ディリアンはチラリと後ろのビリージョーに目を向けた。

あの苦しみかたは、体力・・・つまり生命力を奪われているからか。
どういう感覚なのかは分からねぇが、あの顔はかなり苦しいみたいだな。

「チッ、やっかいな魔道具じゃねぇか」

体力型のビリージョーが、腕力で脱出できねぇってんなら、よっぽど固く封じられてんだな。


「そうだろ?これ気に入ってんだよ。どんなにいばりくさったヤツでも、身動きが取れなくなるととたんに大人しくなるんだ。ギャーギャー喚き散らすヤツもいるけど、こうすると大人しくなるんだ・・・ぜ!」

プラットは掛け声とともに右手を振るい、手斧を投げつけた。

「ッ!?野郎ッツ!」

手斧の軌道から、狙いが自分ではなくその後ろのビリージョーだと気づき、ディリアンはビリージョーの前に結界を張った。

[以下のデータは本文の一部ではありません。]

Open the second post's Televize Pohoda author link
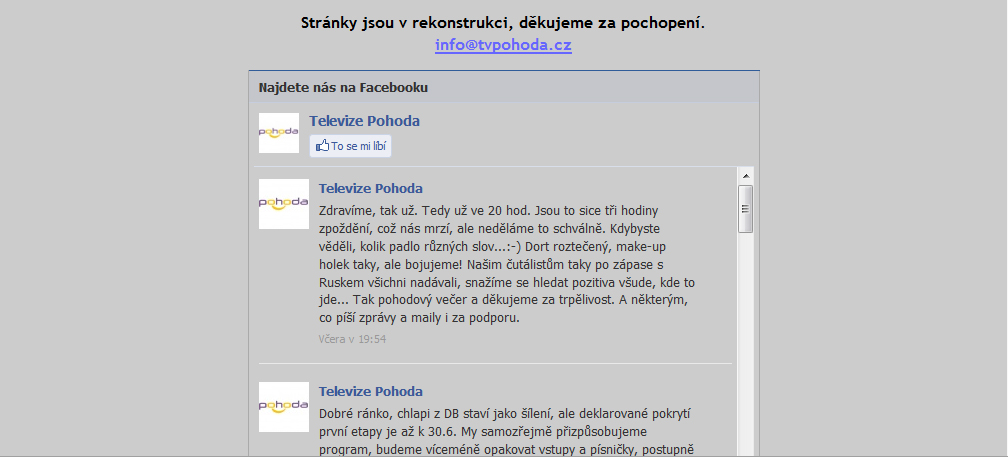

青く輝く結界が、ビリージョーの命を奪わんとする手斧を弾き飛ばす。



ビリージョーに向けて投げられた手斧の軌道を追う。
それはつまり、視線をプラットから切ったという事。

ディリアンがビリージョーに顔を向けたその隙を見逃す程、魔道剣士四人衆、カイレブ・プラットはあまくなかった。


「がっ・・・!」

腹にめり込む固く重いそれは、プラットの右膝。
呼吸が止まり、肺の中の空気を全て吐き出させられる程の強烈な衝撃に、ディリアンは気を失いそうになる。

「あまちゃんだねぇ~・・・オラッツ!」

プラットは膝を引くと、前のめりに倒れてくるディリアンの顔に狙いを付け、右の拳を下から上へ振り上げた。

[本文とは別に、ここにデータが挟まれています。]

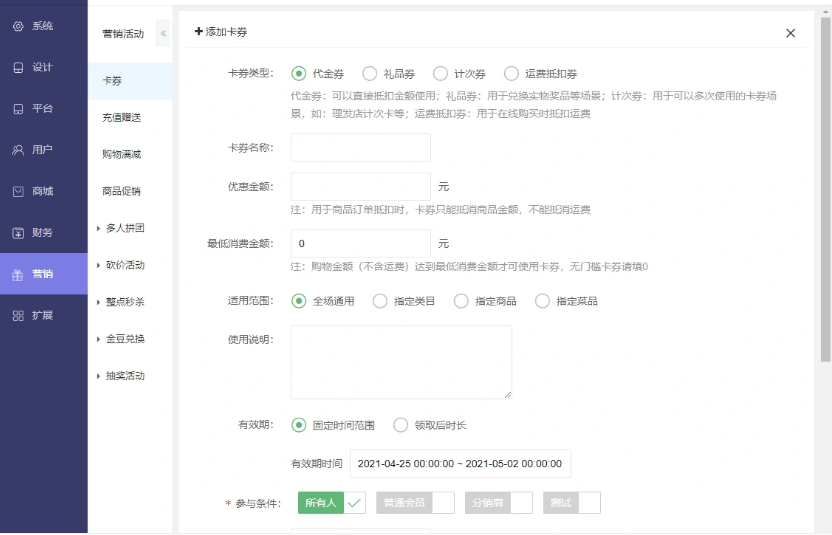Toggle the 分销商 participation condition
Screen dimensions: 832x535
498,503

骨と骨がぶつかる鈍く重い音が響き、真っ赤な血飛沫と共にディリアンの顔が跳ね上がる。


「ディリアーーーンッッツ!」

激しい苦痛に襲われながら、ビリージョーは声を振り絞って叫んだ。
全身に力を入れて、灰に固められた体を動かそうとするが、まるで体を石にされたかのようにビクともしない。
目の前では自分を庇ったばかりに、二十近くも離れた、息子と言ってもいいくらいの少年が痛めつけられている。

「きさまぁぁぁぁッツ!やめろぉぉぉぉッツ!」


棒立ちのディリアンを殴り、蹴り、一方的に痛ぶるプラットに向かって、ビリージョーは怒声を上げる。

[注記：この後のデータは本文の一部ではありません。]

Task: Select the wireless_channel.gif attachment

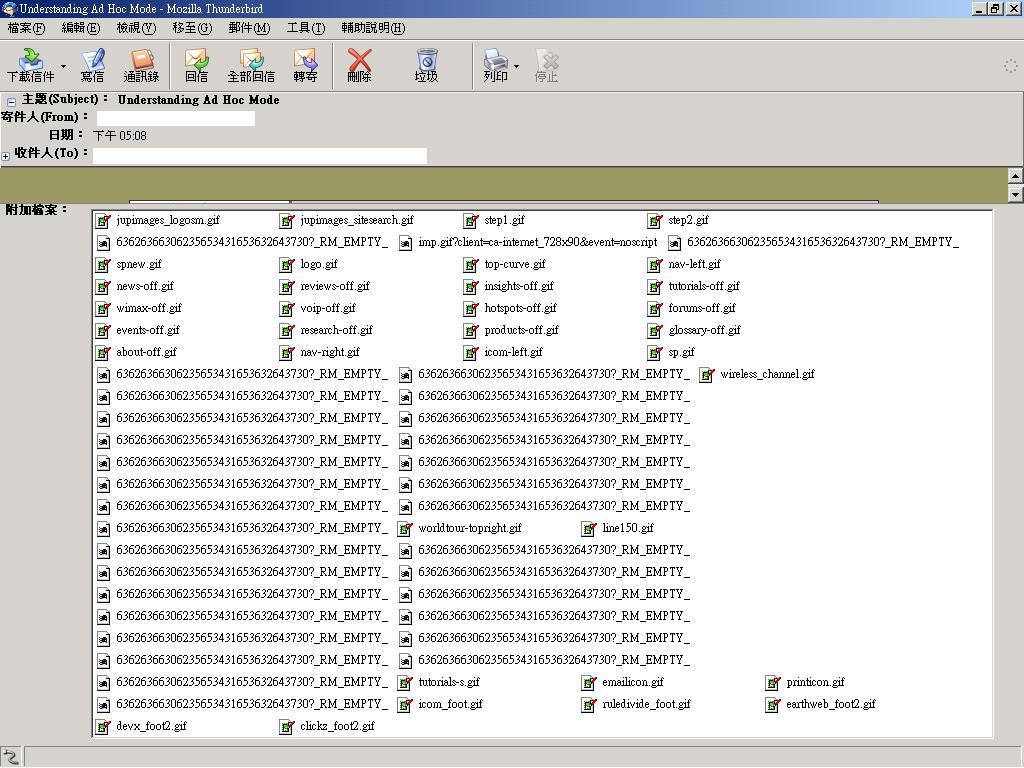Action: pyautogui.click(x=766, y=374)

「あーはっはっは!お前は最初に城で見た時から、気に入らなかったんだよ!大した力もねぇくせにプライドだけは高そうでよ!突っ張った目しやがって!その綺麗な顔を二度と見れねぇくらい、グチャグチャにしてやんぜぇ!」


何発、何十発と殴られた痛みが、ディリアンの脳に命の危機を知らせた時、ディリアンは自分を殴る男の軽薄な笑みをぼんやりと目に映し・・・そして笑った。